Consegna A -
Rispondi a queste domande sul testo su Quasimodo:
(i) In quale raccolta compare la poesia Acquamorta?
(ii) In quale scritto Quasimodo afferma che la guerra richiama con violenza un ordine inedito nel pensiero dell'uomo, e di che anno è?
(iii) In quale silloge è compresa Un'anfora di rame?

Documento di partenza -
==================================================
Ma se, come si è detto, nel Quasimodo della stagione ermetica il cuore si situa all’interno di un sistema comunicativo chiuso, dove il poeta è l’interlocutore di se stesso (“Acqua chiusa, sonno delle paludi [...] sei simile al mio cuore [...]. Così, come su acqua allarga/ il ricordo i suoi anelli, mio cuore;/ si muove da un punto e poi muore” da Acquamorta, in Acque e terre), nelle poesie del dopoguerra, invece, obbedendo alla precisa esigenza ideologica del poeta, il cuore diviene il canale di una nuova dimensione comunicante. Quasimodo lo chiama a contrario in Alle fronde dei salici (E come potevamo cantare/ con il piede straniero sopra il cuore) e in forma asservativa,  sempre in Giorno dopo giorno: “... Le parole ci stancano,/ risalgono da un’acqua lapidata;/ forse il cuore ci resta, ...” ( in Forse il cuore).

La parola assoluta è divenuta parola militante, e il trapasso dall’una all’altra è stato mediato dal trauma dell’esperienza bellica. “La guerra richiama con violenza un ordine inedito nel pensiero dell’uomo, in possesso maggiore della verità: le occasioni del reale incidono nella sua storia”, scriverà Quasimodo nel Discorso sulla poesia del ’54.

Anche nella raccolta più marcata dall’impegno ideologico e civile, accade tuttavia che l’isola, sottratta alla dimensione della atonalità storica, si configuri talora come puro mito della fantasia, filtro mnemonico  per  rilevare  impressioni di dolcezza o per recuperare luoghi, figure, oggetti accarezzati dal rimpianto e dal desiderio. Si pensi per esempio a Un’ anfora di rame, compresa nella silloge La terra impareggiabile (’58), in cui si decantano certi fenomeni minimi che distolgono dalla quotidianità, momenti della natura e della vita sorpresi nel punto in cui stanno per rivelare   il  loro  significato profondo: “... Che cosa racconta / la terra, il fischio dei merli/ nascosti nel meriggio affamato/ di frutta dura di semi/ viola e ocra. I tuoi capelli/ sulle orecchie in tempesta/che non si svegliano ora, capelli/ d’acquarello, di colore perduto./  Un’anfora di rame su una porta / luccica di gocce d’acqua e fili rossi d’erba”.
==================================================
Voci salvate
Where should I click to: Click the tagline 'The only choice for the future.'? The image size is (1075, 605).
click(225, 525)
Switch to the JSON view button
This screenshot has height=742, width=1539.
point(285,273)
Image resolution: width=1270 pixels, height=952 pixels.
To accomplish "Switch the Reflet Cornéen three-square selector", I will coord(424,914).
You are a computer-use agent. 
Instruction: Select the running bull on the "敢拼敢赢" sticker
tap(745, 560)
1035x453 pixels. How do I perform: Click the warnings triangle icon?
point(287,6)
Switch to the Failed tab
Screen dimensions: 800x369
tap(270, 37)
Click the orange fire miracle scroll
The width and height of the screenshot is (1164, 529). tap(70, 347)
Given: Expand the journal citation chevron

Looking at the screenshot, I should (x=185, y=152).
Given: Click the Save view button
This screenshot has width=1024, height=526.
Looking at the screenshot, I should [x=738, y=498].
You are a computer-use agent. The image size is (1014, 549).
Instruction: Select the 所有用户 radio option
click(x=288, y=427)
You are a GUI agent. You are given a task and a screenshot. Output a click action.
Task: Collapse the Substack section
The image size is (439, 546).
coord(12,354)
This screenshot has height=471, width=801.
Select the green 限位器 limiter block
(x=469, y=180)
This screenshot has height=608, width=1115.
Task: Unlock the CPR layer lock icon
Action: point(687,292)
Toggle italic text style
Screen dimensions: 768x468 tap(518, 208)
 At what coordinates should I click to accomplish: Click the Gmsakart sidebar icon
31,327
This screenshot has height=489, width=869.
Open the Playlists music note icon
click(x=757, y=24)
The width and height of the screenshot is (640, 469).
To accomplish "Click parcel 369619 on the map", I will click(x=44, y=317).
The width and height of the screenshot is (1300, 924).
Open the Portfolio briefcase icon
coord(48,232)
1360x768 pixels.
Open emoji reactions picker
==================================================
Consegna B - Trascrivi senza modifiche tutte le righe delle registrazioni, dalla riga che contiene "This screenshot has height=471, width=801." giù fino a quella che contiene "Screen dimensions: 768x468 tap(518, 208)", incluse entrambe.

Risultato A -
(i) In Acque e terre.
(ii) Nel Discorso sulla poesia, del '54.
(iii) Nella silloge La terra impareggiabile, del '58.

Risultato B -
This screenshot has height=471, width=801.
Select the green 限位器 limiter block
(x=469, y=180)
This screenshot has height=608, width=1115.
Task: Unlock the CPR layer lock icon
Action: point(687,292)
Toggle italic text style
Screen dimensions: 768x468 tap(518, 208)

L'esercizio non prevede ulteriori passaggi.